◆ Instructions for the task
When you reach the line in the listing below that contains "Instruction: Click into", begin returning lines exactly as written, and stop after the line that contains "This screenshot has height=677, width=1200.". Return no other lines.

◆ Materials provided
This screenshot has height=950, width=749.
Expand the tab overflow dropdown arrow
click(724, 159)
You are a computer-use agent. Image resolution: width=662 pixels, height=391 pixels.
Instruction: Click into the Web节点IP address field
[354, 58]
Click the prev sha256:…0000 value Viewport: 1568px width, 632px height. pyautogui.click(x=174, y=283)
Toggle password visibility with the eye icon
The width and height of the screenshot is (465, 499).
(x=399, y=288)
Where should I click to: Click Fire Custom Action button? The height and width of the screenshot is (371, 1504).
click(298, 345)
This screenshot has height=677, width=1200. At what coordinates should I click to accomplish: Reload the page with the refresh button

* * *

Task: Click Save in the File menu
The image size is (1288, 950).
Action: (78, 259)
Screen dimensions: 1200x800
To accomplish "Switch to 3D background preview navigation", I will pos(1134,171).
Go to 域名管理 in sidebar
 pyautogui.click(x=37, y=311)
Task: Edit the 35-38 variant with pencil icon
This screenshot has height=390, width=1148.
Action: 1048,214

◆ Completed task
Instruction: Click into the Web节点IP address field
[354, 58]
Click the prev sha256:…0000 value Viewport: 1568px width, 632px height. pyautogui.click(x=174, y=283)
Toggle password visibility with the eye icon
The width and height of the screenshot is (465, 499).
(x=399, y=288)
Where should I click to: Click Fire Custom Action button? The height and width of the screenshot is (371, 1504).
click(298, 345)
This screenshot has height=677, width=1200. At what coordinates should I click to accomplish: Reload the page with the refresh button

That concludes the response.